130Sans doute peut-on arguer que cette dimension n’individualise pas le temps présent. Et que les présents qui se sont succédé n’ont pas moins résonné des échos du passé. On peut ici rappeler le constat de Marx sur la prégnance des « grands souvenirs » dans la culture politique française du xixe siècle dont il estimait qu’elle était un frein à la formation d’une véritable conscience révolutionnaire en France ou encore les analyses de Michel de Certeau sur la « formalité des pratiques » montrant que le neuf se joue toujours en mobilisant des références anciennes, mais sans que celles-ci empêchent forcément de faire l’œuvre de son temps.
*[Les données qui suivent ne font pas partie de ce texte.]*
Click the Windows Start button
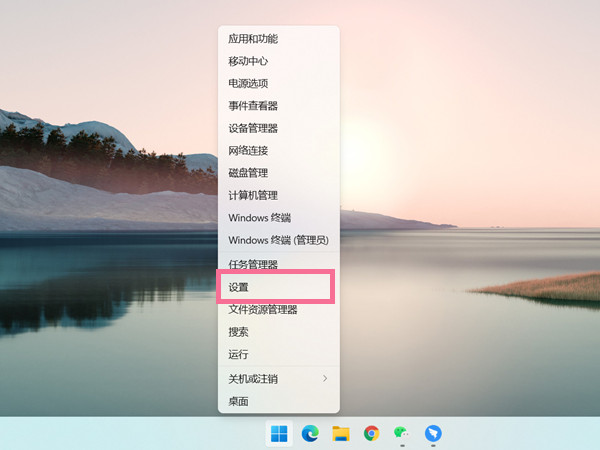This screenshot has height=450, width=600. point(279,433)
131Mais – je n’ignore pas qu’il s’agit presque d’une inflexion ontologique – peut-on mettre sur le même plan ces usages de l’histoire dont on pourrait trouver des traces fort lointaines et le statut du passé dans les sociétés contemporaines ? De ce point de vue je rejoins volontiers les réflexions de François Hartog :
Une dernière figure, devenue fameuse, de l’inquiétante étrangeté est celle de l’ange de l’histoire. Pour Benjamin, qui l’a mise en circulation, la tempête, qui incessamment pousse l’ange vers un avenir auquel il tourne le dos, est le progrès. À la fin de La mémoire, l’histoire, l’oubli, Ricœur reprend l’image, avec ce commentaire :
« Quelle est pour nous cette tempête qui paralyse à ce point l’ange de l’histoire ? N’est-ce pas, sous la figure aujourd’hui contestée du progrès, l’histoire que les hommes font et qui s’abat sur l’histoire que les historiens écrivent180 ? »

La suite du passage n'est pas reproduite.